Bold claims made for new sustainable development model 

Architects Woods Bagot and engineering firm Buro Happold have launched a model for large-scale sustainable development, which they say will ‘significantly advance’ the construction industry's contribution to achieving a zero carbon economy by 2050. Details of the project called Zero-Emissions Design - or Zero-E - were unveiled at the 2010 Bloomberg BusinessWeek Global Green Business Summit in Shanghai. A pilot project will look at the development potential of an industrial site on the Yangtze River in Chongqing, China.

The test case proposes a 450,000 sq m mixed-use development, featuring an 82-storey office and hotel tower, which will continually monitor and react to internal and external climatic conditions for maximum performance.
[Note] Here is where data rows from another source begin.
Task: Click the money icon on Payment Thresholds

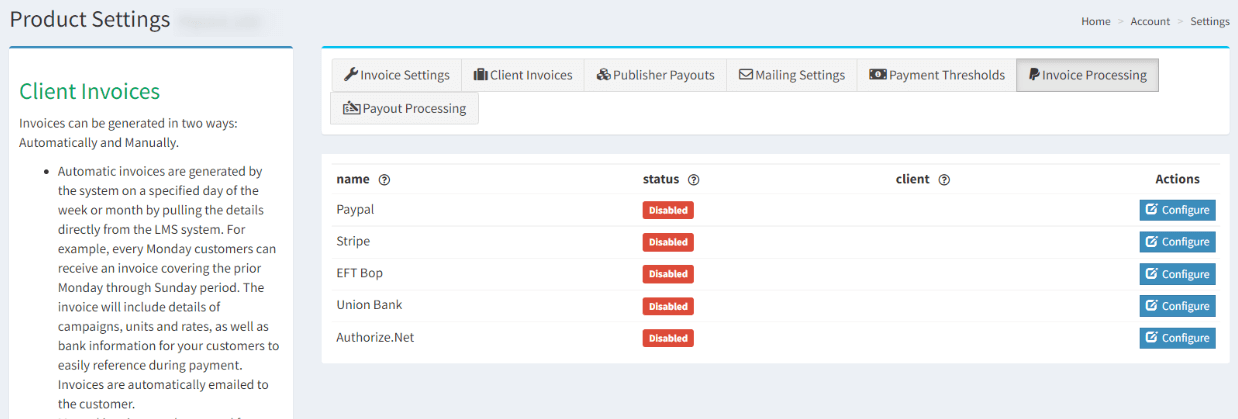Action: pos(877,75)

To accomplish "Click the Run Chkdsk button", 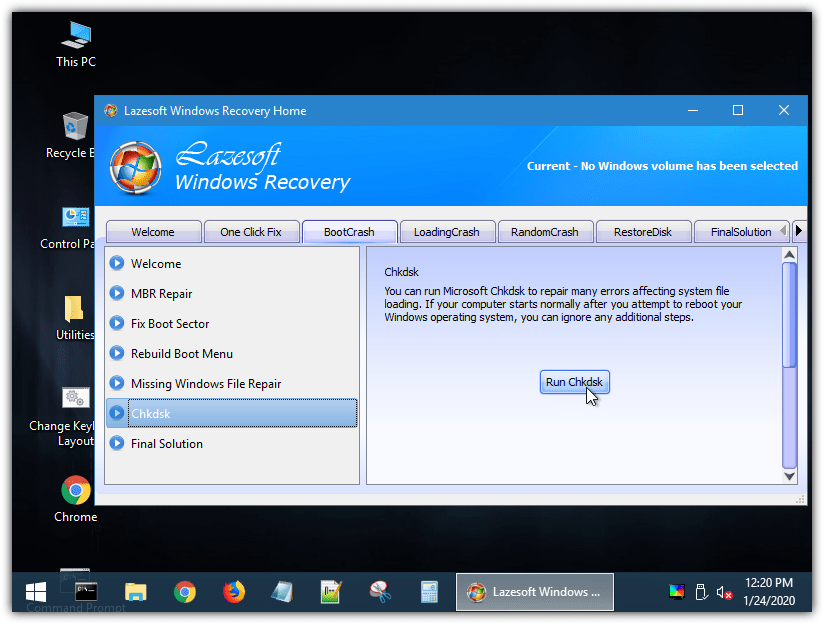I will [x=574, y=382].

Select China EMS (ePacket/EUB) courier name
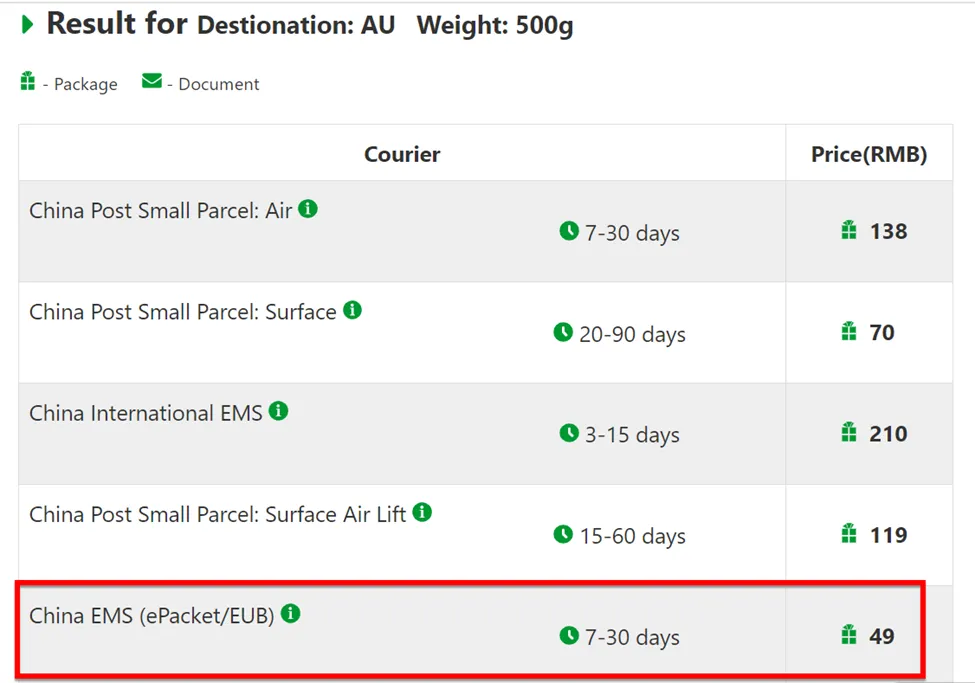coord(152,615)
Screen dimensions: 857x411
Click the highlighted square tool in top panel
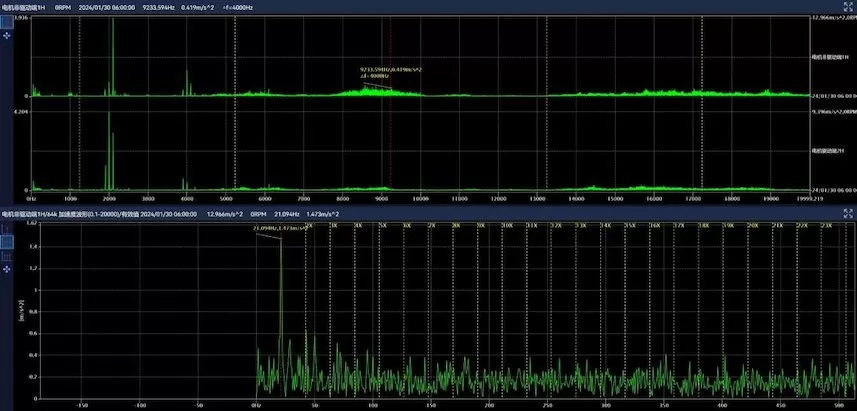[x=7, y=20]
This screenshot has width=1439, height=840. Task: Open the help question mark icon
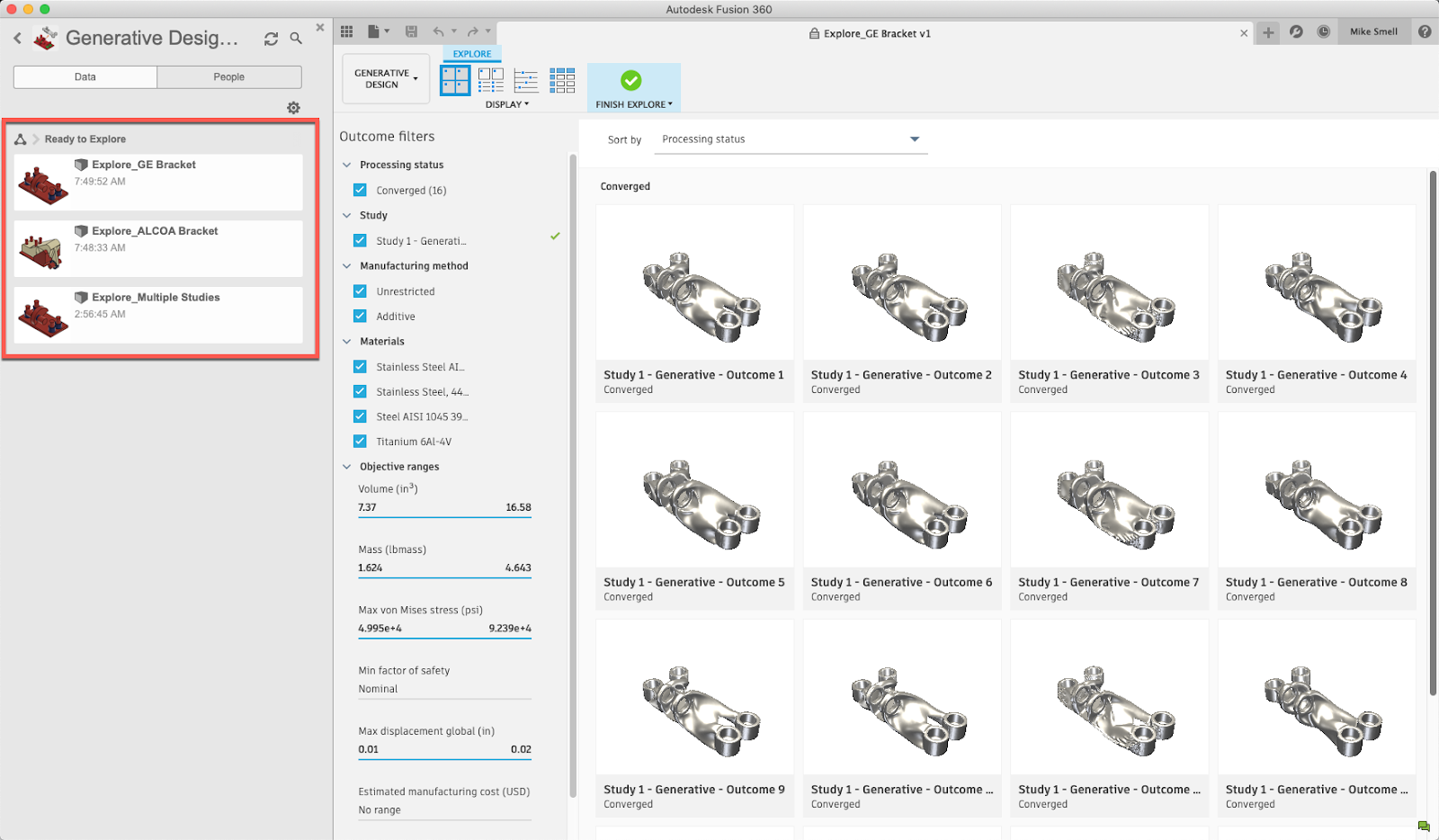tap(1425, 32)
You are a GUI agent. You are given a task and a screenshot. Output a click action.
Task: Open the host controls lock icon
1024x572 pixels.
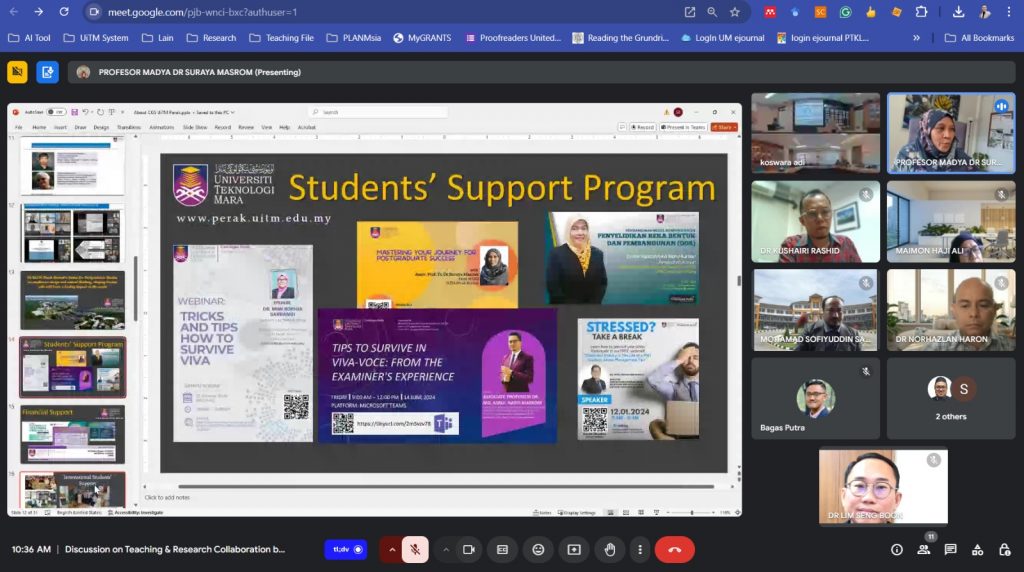tap(1003, 549)

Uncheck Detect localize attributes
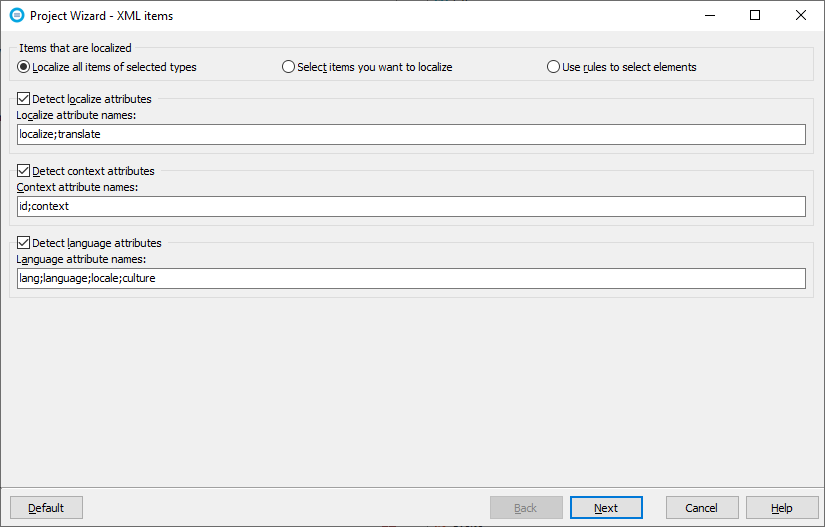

While current approaches to sustainable development reduce the environmental harm caused by the construction and operation of new buildings, ZERO-E goes beyond reducing the impact of new development to creating buildings that contribute to the healing of compromised human and ecological systems.

The joint initiative follows the UN Compact on climate change and China's commitment, made last November, to reducing carbon dioxide emissions per unit of GDP by 40-45% by the year 2020, compared with 2005 levels. Ross Donaldson, chief executive of Woods Bagot, said: "The construction industry has known for some time that increasing the sustainability of buildings and cities is key to turning the tide on climate change. The Zero-e pilot project confirms that using the expertise and tools available to us today far greater advances in building performance-those that comprise zero emissions design-are currently within the industry's capabilities. This initiative is not only an entirely new model for sustainable design, it is also a call to action and an invitation to our development and construction partners to join us as we lead the way to a sustainable future."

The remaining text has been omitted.